Daemon's smile faded.
"Tell me who sent you," he said.
She didn't.
So he twisted the claw—until bone snapped.
Only then did she beg."IT WAS QUEEN BIANCA YOUR MOTHER!"
"Oh I know" Daemon smirked.
"You sadistic bastard!"
The final blow was silent.
The claw pierced her chest, slow as a sigh.
The whispers faded.
Daemon stared at her corpse for a long moment before dragging it to the catacombs beneath the nursery chapel—a place even rats avoided.
He buried her under the old priest's tombstone. Fitting.
Two down.
But this time, he didn't feel proud. He didn't feel strong.
He felt tired.
Each use of Eclipse Claw poisoned him a little more. His hands were raw. His sleep, haunted.
Still—he couldn't stop now.
His aura flickered in his chest, glowing a little brighter. Stronger. Closer to Third Star.
*******
Queen Bianca sat in the solar, bathed in sunlight that never quite touched her skin. Her handmaids braided her silver-gold hair, and incense smoke curled like fingers from the burning censers—but her mind was elsewhere.
Her eyes were locked on the letter she'd just received.
Another body. Another servant gone. No explanation. No trace.
"Second one this month," she said aloud, voice syrup-sweet and empty. "Coincidence?"
No one answered. Of course not. They never did when she smiled like that.
She stood and walked to the high window overlooking the nursery courtyard. There he was:
Daemon.
Sitting under the wilted tree, pretending to read an upside-down book. A little too still. A little too calm.
Watching. Always watching.
Gabriel played nearby, joyful, loud, golden. The "blessed" one. The one who took after her.

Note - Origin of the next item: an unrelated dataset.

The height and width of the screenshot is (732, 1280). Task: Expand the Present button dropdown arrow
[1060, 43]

But Daemon—he was becoming a bruise in her kingdom. Not a threat. Not yet. But...something.
She narrowed her eyes.
"He's too quiet," she murmured.
"Perhaps grieving?" offered one of her ladies, meekly.
Bianca's smile sharpened.
"No. A grieving child cries. Wails. He..."—she gestured—"he pretends."
"He's just five—"
"So was I when I learned to lie," Bianca cut in.
She turned back to the window, watching Daemon flip another page of his upside-down book.
Didn't even look up.
Too disciplined. Too perfect.
She began to list the problems:
The maids assigned to poison him? Dead.
The boy who brought Gabriel poisoned cake? Gone mute.

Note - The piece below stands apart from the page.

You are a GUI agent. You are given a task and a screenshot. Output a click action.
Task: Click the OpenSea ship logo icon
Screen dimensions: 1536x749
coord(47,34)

The steward who mixed the tea? Missing.
But Daemon? Untouched. Quiet. Innocent.
"He has help," she said finally.
Her voice was low now. Dangerous.
"No child survives that many close calls without protection. Someone is aiding him. Guiding him. Hiding him."
Her mind spun with possibilities: a loyal servant from the past? A rebel noble? A spy within the palace walls?
Or worse...
What if it's not someone helping him?
What if it's him?
She poured herself wine. Crimson, thick, bitter.
"I want him watched. Every step. Every word. If he sneezes wrong, I want to know."
"But, Your Grace—"
"No buts," she said coldly. "If he's being trained, I want the teacher's head. If he's awakening... I want it crushed before he grows fangs."
She looked out again.
Daemon was now staring directly at the window.
Right at her.
He blinked slowly, then smiled—just a little.
Bianca's stomach turned.
"He knows."
She crushed the wine goblet in her fist.